━━━ Records ━━━

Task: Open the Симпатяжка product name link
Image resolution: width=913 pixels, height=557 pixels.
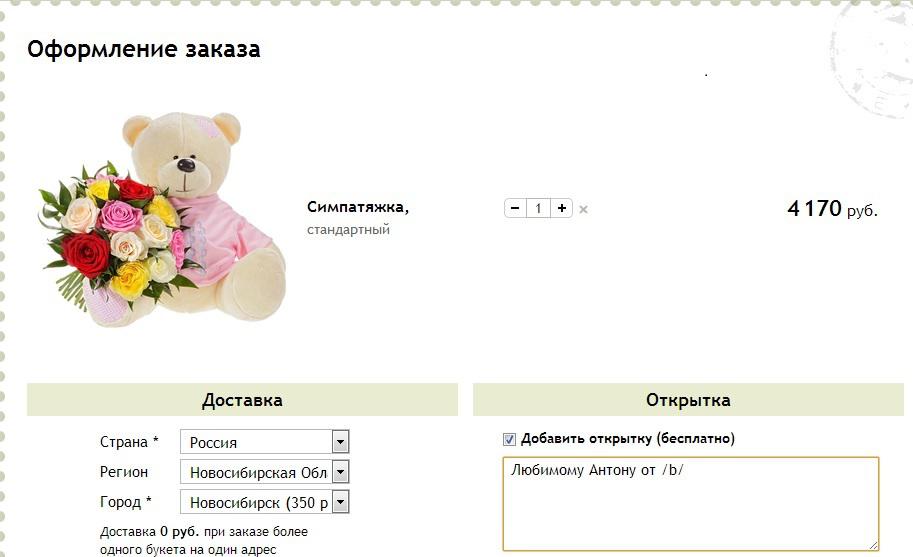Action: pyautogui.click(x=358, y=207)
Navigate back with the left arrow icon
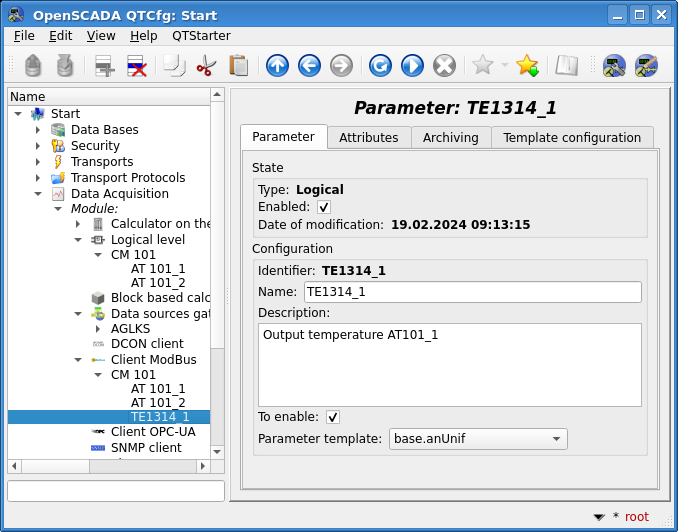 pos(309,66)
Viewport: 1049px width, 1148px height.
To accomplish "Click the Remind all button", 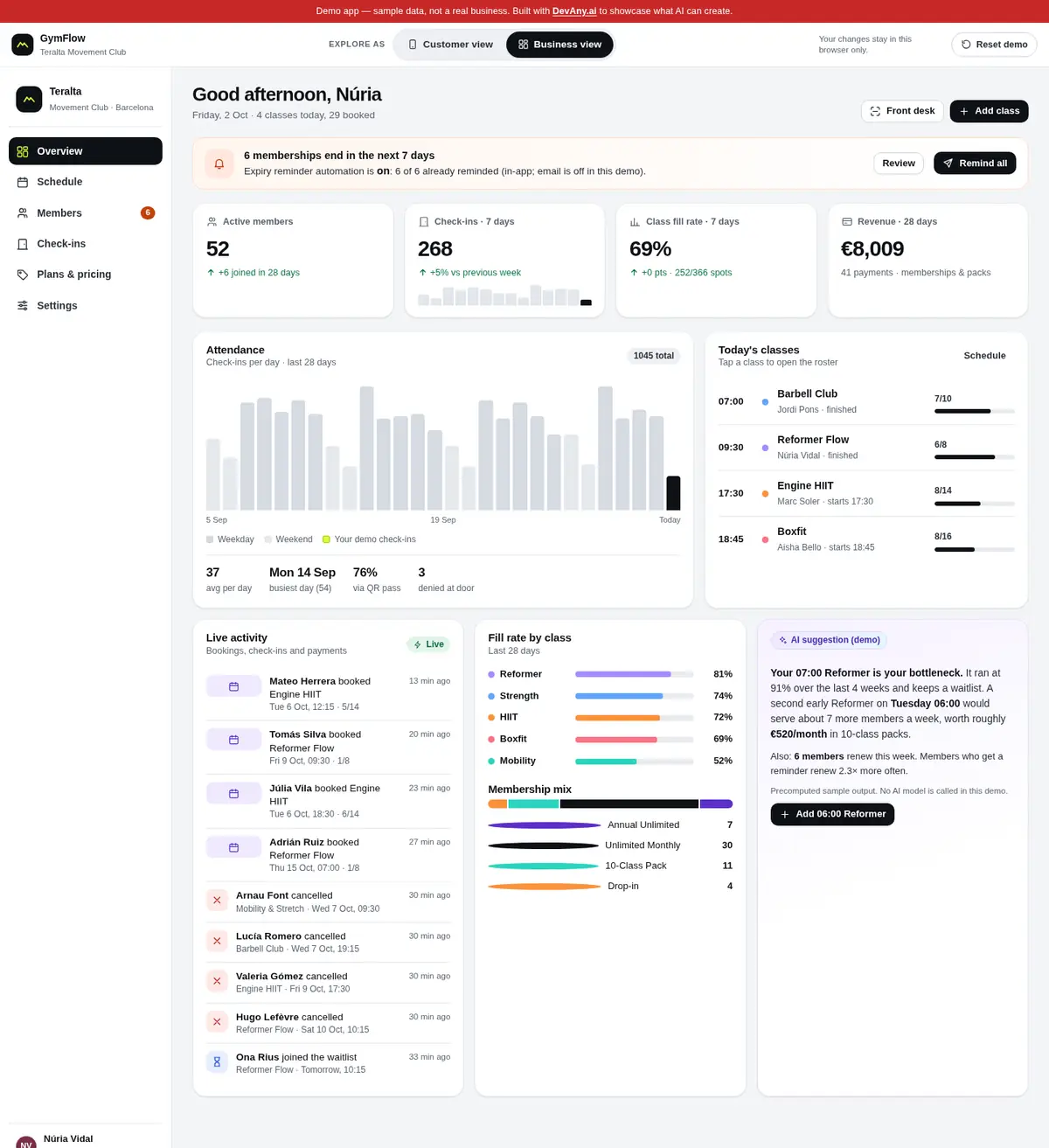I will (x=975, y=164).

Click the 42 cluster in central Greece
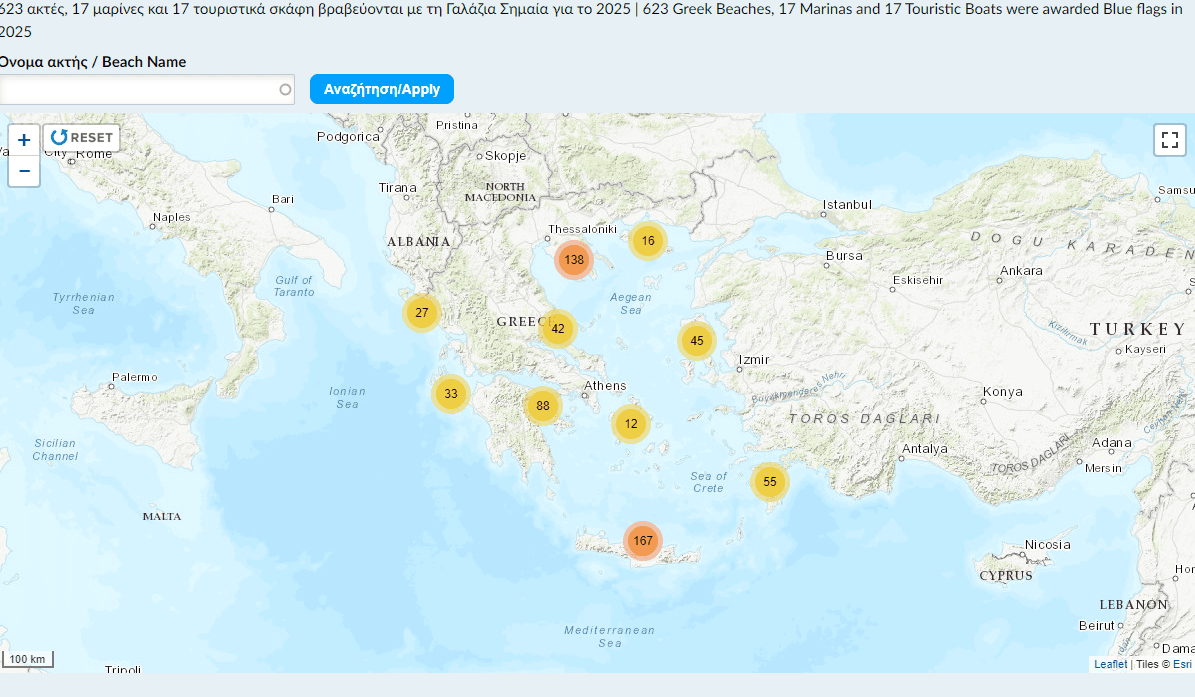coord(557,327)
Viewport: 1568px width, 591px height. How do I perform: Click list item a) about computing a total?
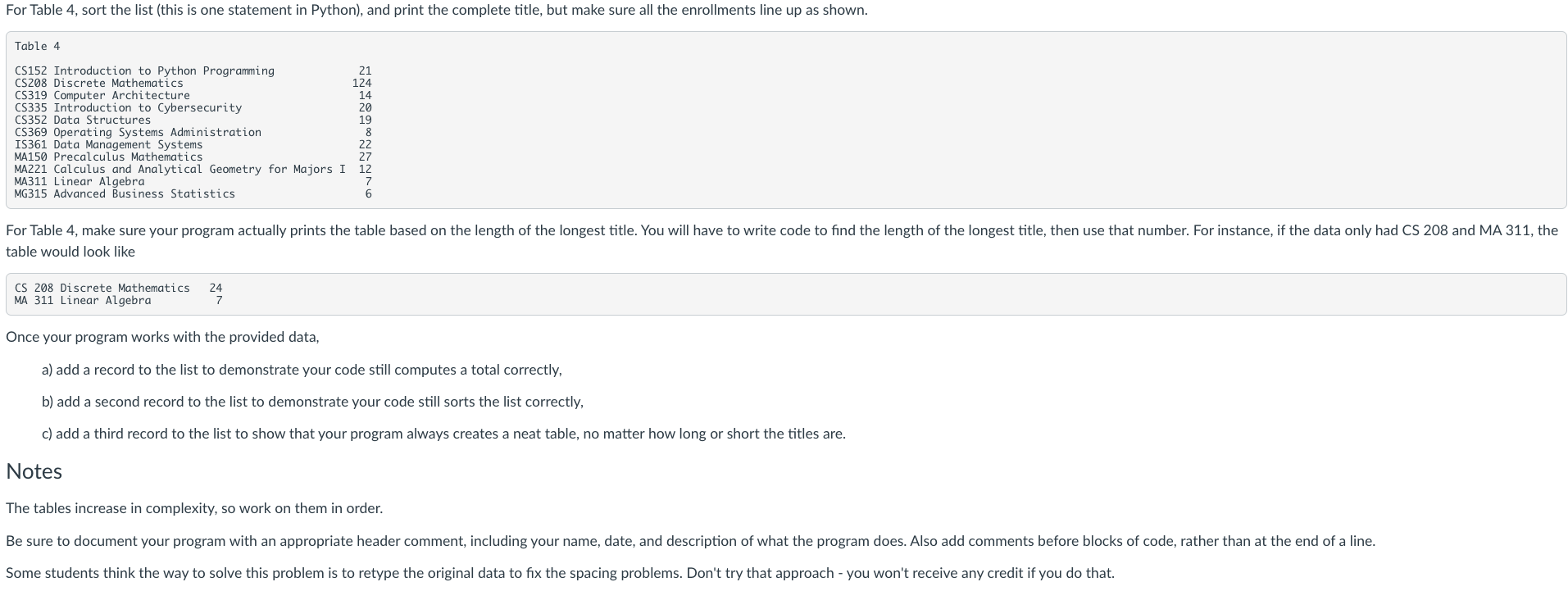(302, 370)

━━━

• **What is being asked**:
Give back only the lines from the one that carries "Viewport: 1568px width, 591px" through the final line above, both included. Drop all pictures.

• **Result of this exercise**:
Viewport: 1568px width, 591px height. How do I perform: Click list item a) about computing a total?
(302, 370)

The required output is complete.